**AVAILABLE DATA**:
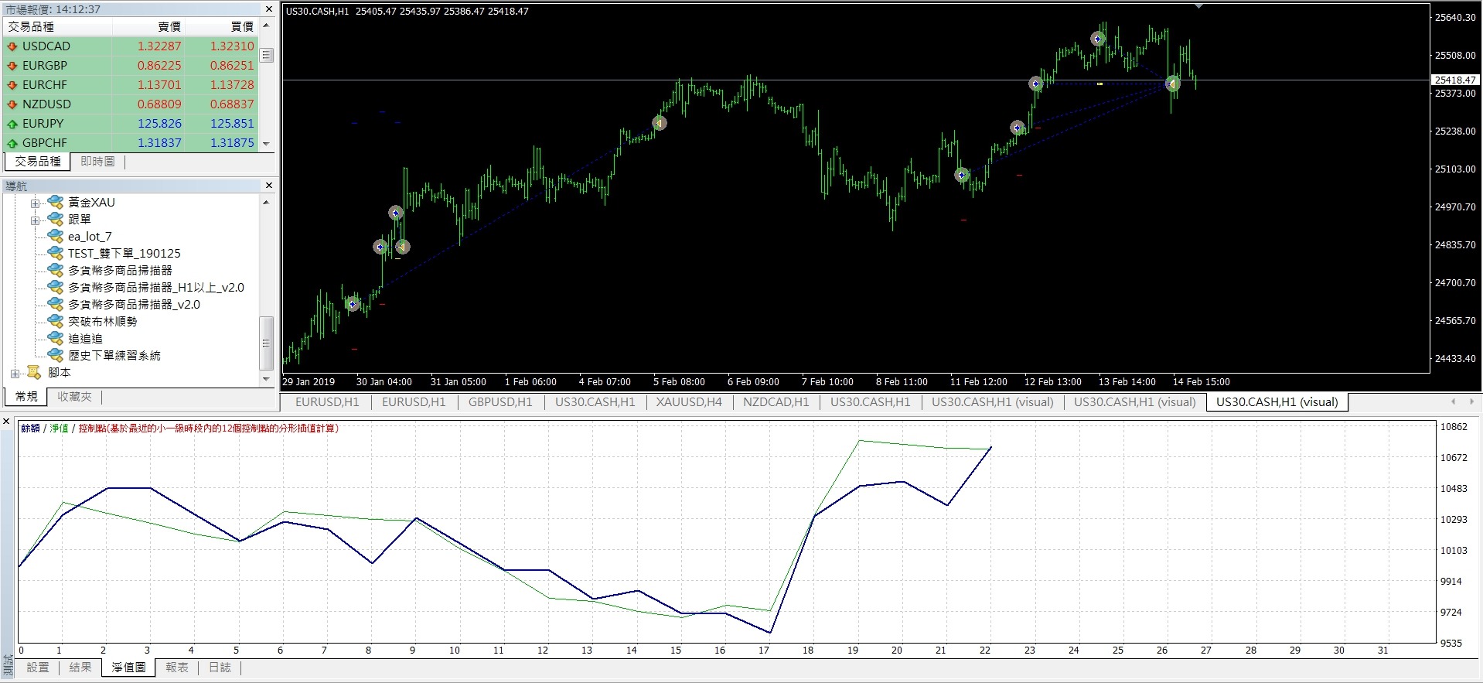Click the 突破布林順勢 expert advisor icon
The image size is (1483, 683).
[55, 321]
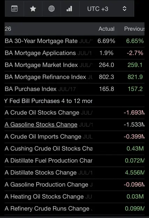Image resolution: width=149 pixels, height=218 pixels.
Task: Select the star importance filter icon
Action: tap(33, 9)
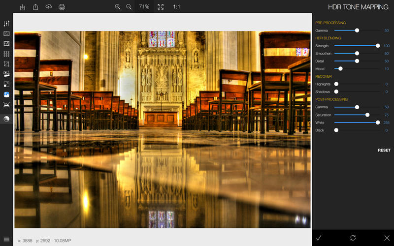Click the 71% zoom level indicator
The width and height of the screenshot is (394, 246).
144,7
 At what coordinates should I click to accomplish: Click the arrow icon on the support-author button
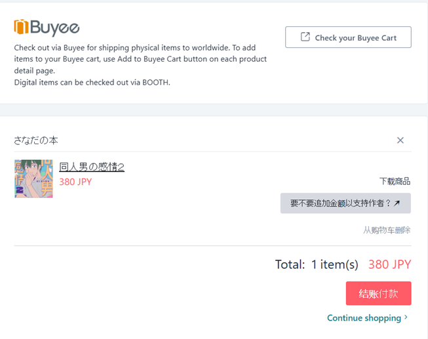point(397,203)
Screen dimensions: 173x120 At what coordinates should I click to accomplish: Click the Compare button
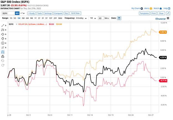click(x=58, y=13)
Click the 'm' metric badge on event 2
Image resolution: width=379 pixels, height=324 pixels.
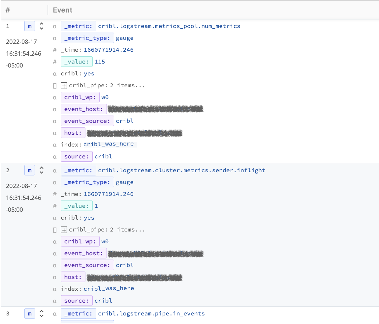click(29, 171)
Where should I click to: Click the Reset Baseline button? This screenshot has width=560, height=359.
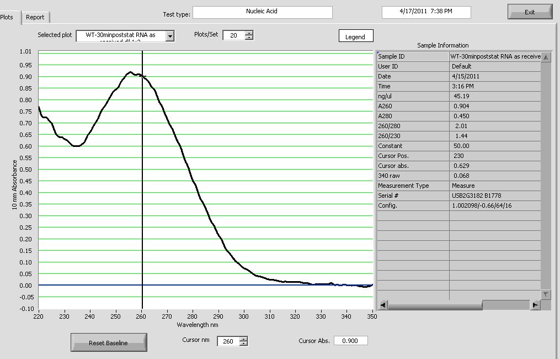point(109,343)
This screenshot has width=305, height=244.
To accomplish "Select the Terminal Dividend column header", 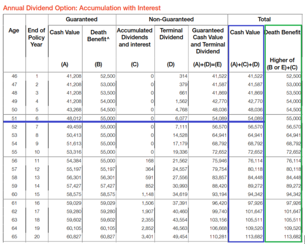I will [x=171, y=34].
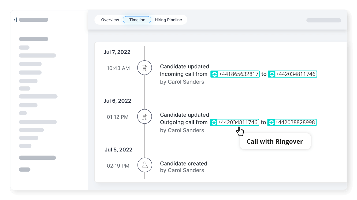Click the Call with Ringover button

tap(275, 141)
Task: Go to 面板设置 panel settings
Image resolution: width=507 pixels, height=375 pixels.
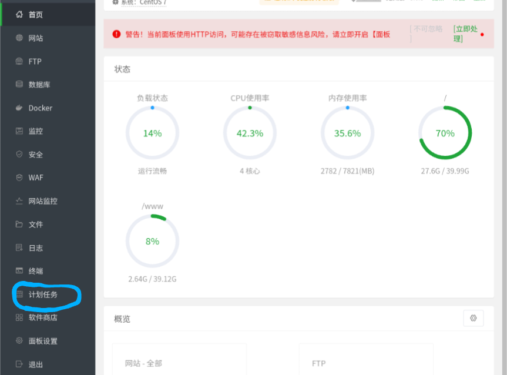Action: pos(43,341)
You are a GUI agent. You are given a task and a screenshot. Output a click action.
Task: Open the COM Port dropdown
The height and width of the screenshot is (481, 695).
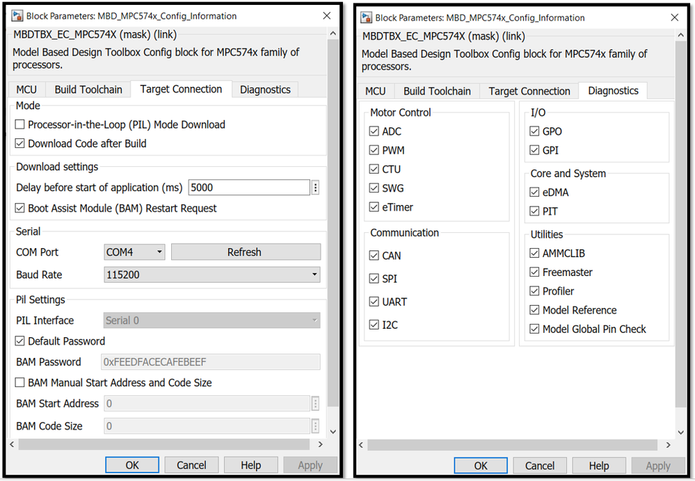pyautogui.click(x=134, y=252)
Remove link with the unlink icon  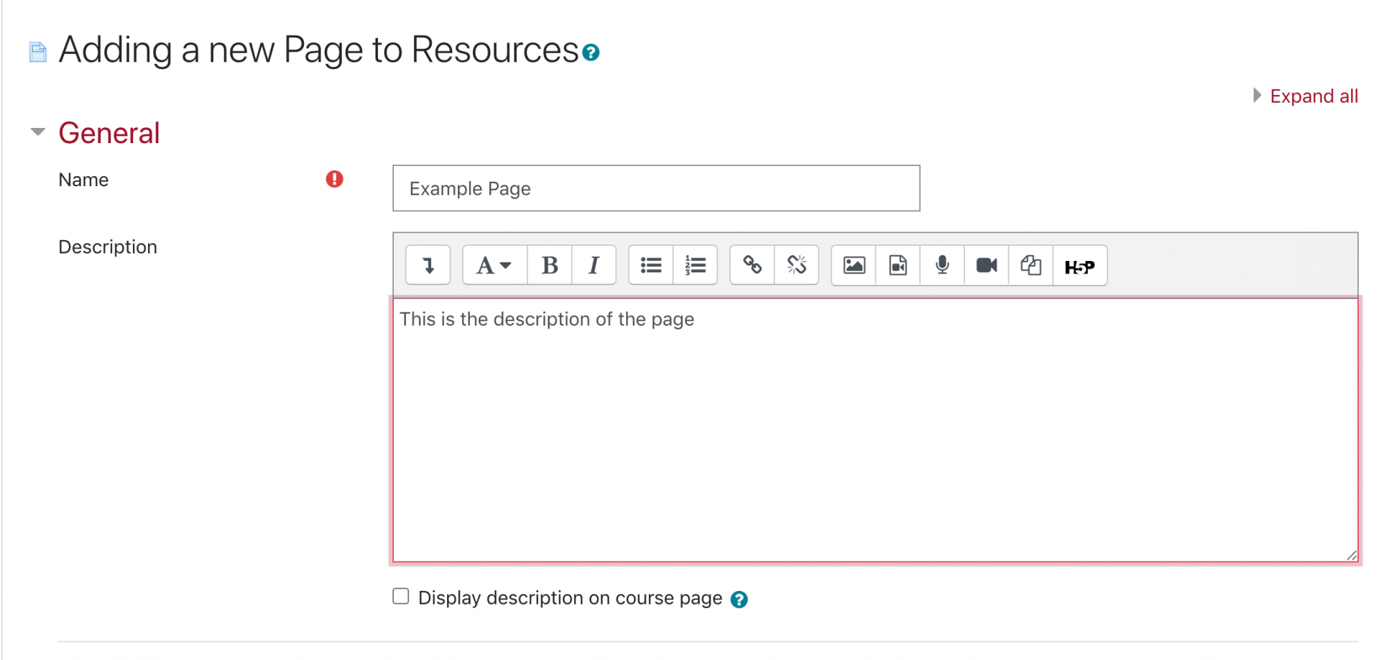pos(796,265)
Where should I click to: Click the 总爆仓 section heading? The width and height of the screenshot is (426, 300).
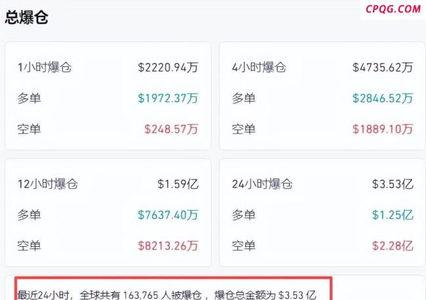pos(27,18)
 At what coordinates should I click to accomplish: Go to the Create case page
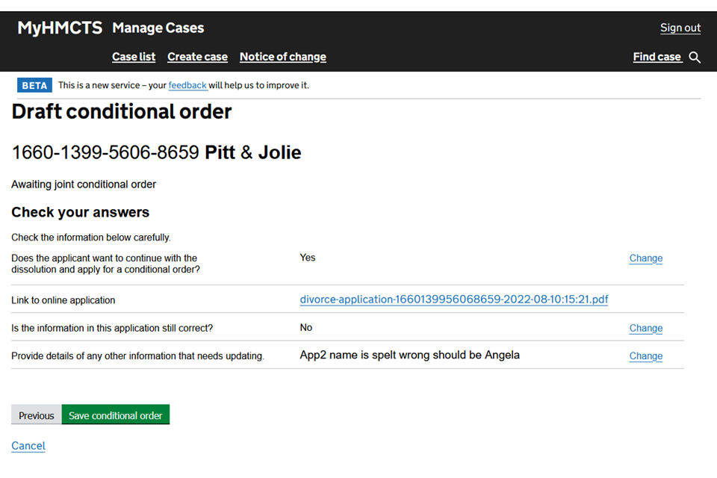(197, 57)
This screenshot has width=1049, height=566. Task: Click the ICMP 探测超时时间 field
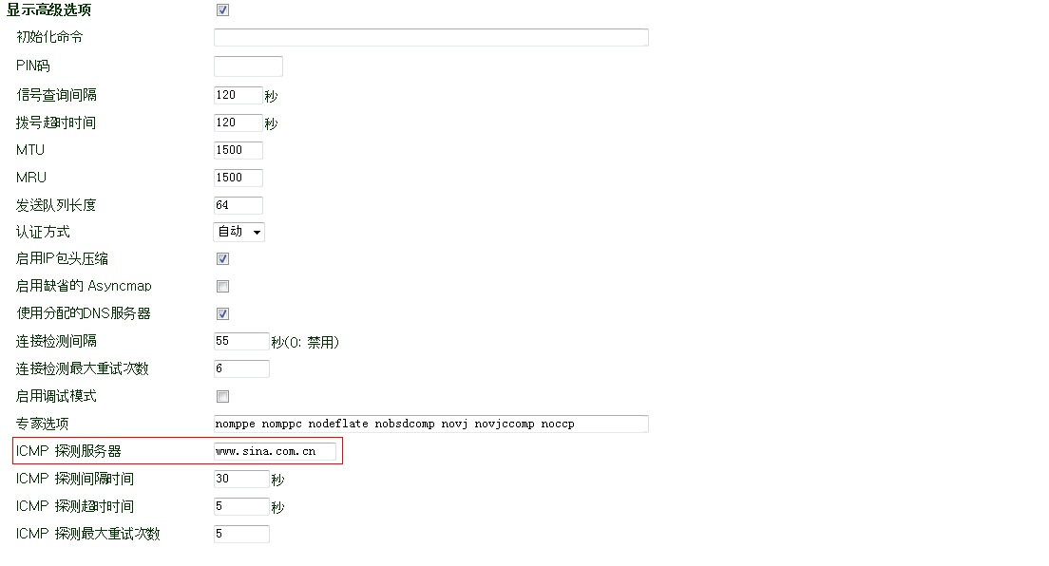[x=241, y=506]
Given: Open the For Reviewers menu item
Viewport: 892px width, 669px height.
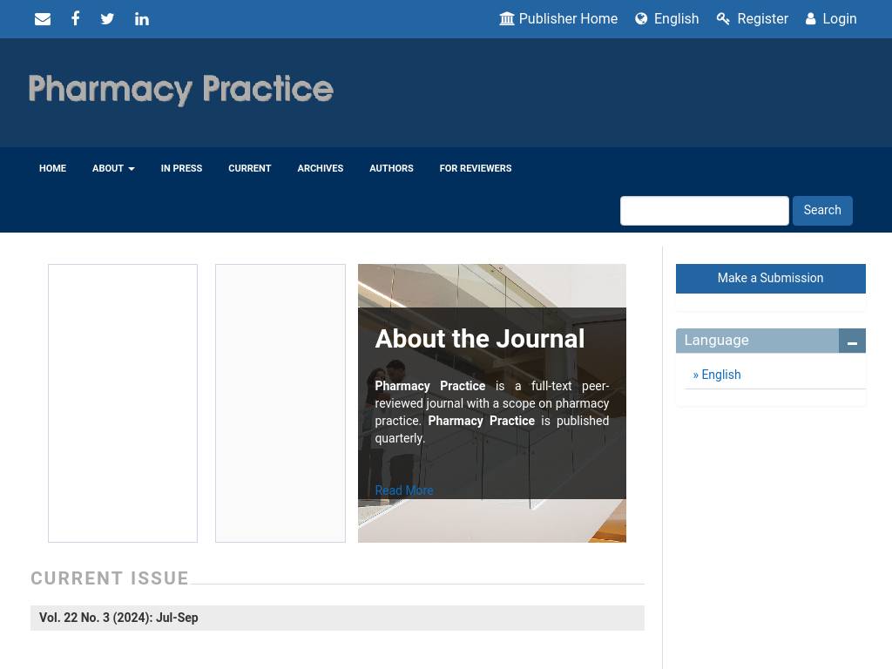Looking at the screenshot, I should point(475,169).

**ABOUT THIS TASK**:
From the entries above, copy every line where the word "Open" shows up.

**ANSWER TO THE EXERCISE**:
Task: Open the COM Port dropdown
Given: Open the For Reviewers menu item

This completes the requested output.